Population decline continues for 23rd consecutive month
In September, 21,920 births were recorded, down 6.7 percent on year. The number of newborns has been shrinking for 70 consecutive months.
The total fertility rate in the third quarter was 0.82. Korea’s fertility rate is expected to remain below 1 for the fourth consecutive year.
A total of 25,566 people died in September, up 5 percent on year.
The natural population decline, which is difference between the newborns and those that died, was 3,646. Natural population decline has continued for 23 consecutive months.
The statistics agency said a fall in the number of women in their 30s was in part to blame for the fall in the number of births. It also said that the changing social perception of having children was also a factor.

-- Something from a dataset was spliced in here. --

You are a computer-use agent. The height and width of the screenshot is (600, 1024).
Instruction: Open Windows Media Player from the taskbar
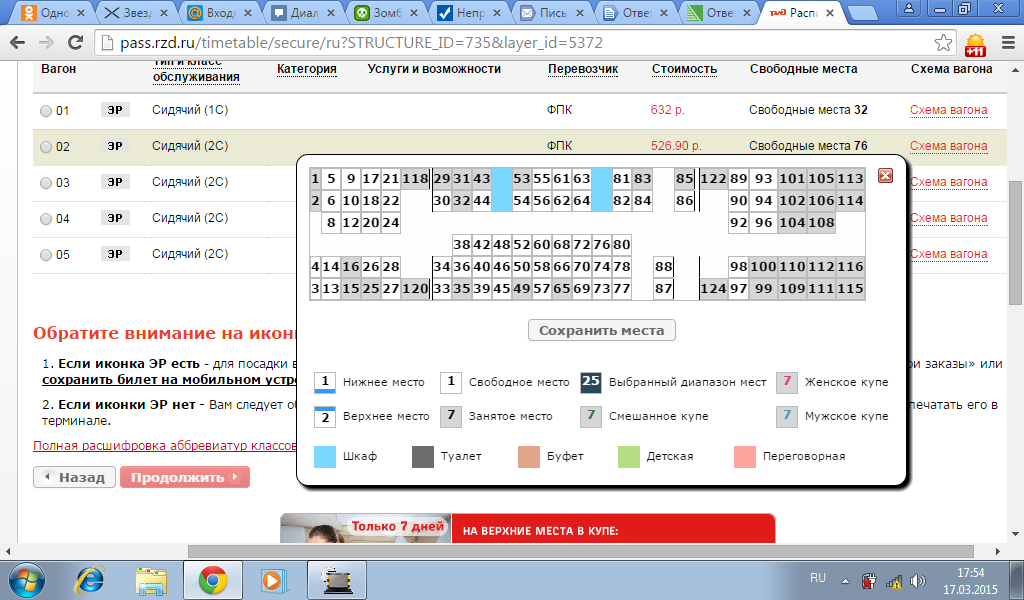(x=270, y=579)
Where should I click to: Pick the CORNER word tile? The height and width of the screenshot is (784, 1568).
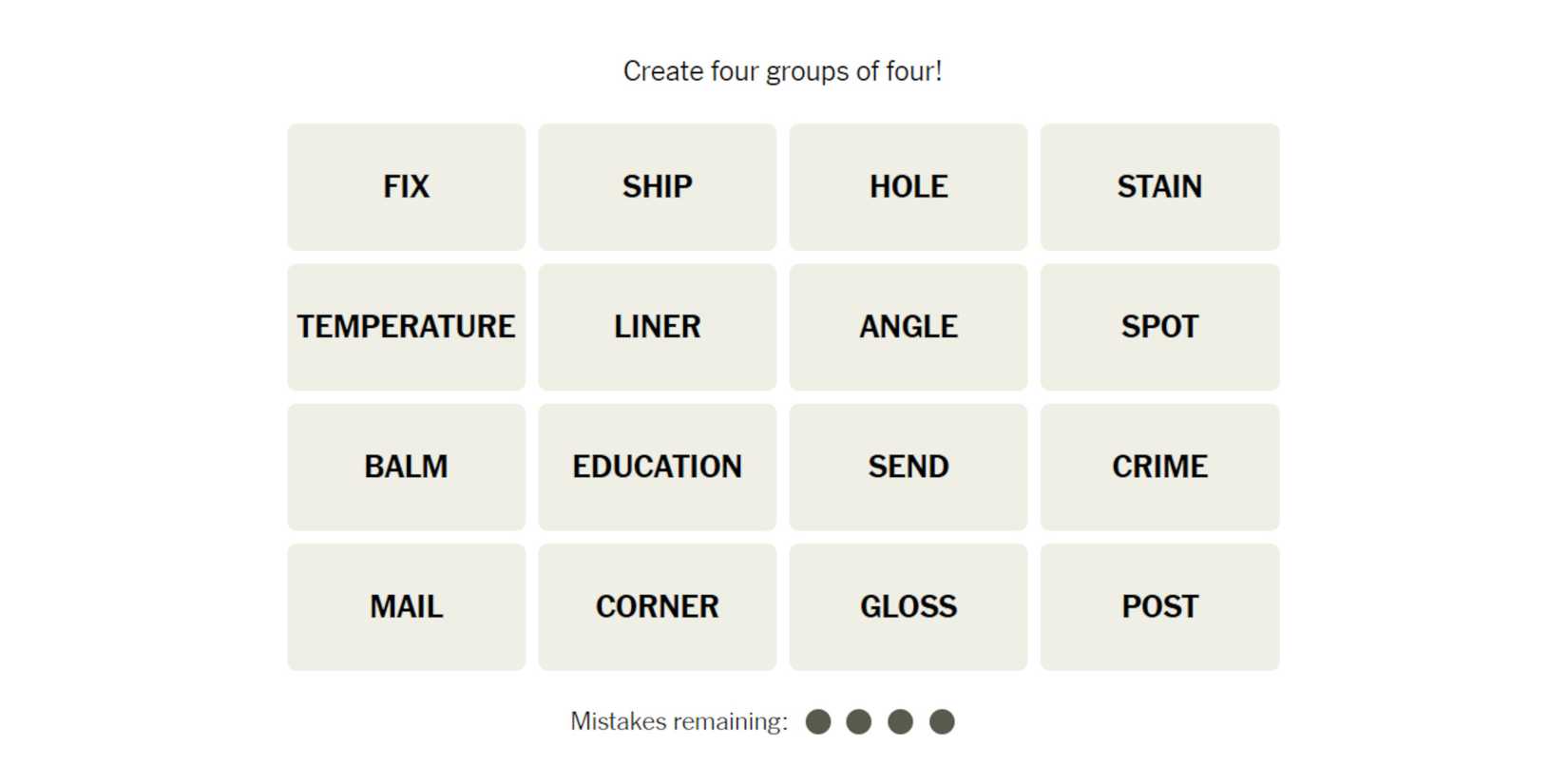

The low birthrate and society aging will lead to a continued decline in the population.
On top of the social changes, including women becoming reluctant to get married, as they are becoming more economically active, and young couples less prone to get married due to the high costs, the ongoing Covid-19 pandemic and social distancing regulations resulted in a decline in the number of weddings.
In September there were 13,733 marriages. That’s down 10.4 percent on year.
“On average, couples have children two to three years after they get married,” said a statistics agency official. “The shrinking number of couples getting married is a signal that the declining number of newborns will continue for the next couple of years.”
In September, 8,366 couples divorced, down 12.3 percent.
In the first nine months of this year, the number of births totaled 203,480, down 3.5 percent.
During the same period, deaths totaled 228,683, up 1.6 percent.
Last year, the number of births dropped below 300,000 and the annual fertility rate hit a record low of 0.84.
The shrinking population is particularly affecting villages in rural areas.
On Tuesday, the government announced that it be spending 1 trillion won annually for the next 10 years to prevent villages from vanishing.
Finance Minister Hong Nam-ki said Tuesday that with the 1 trillion won in funding and the government’s earlier plan of connecting rural areas with major cities with transportation infrastructure, competitiveness of areas outside of Seoul and Gyeonggi will improve.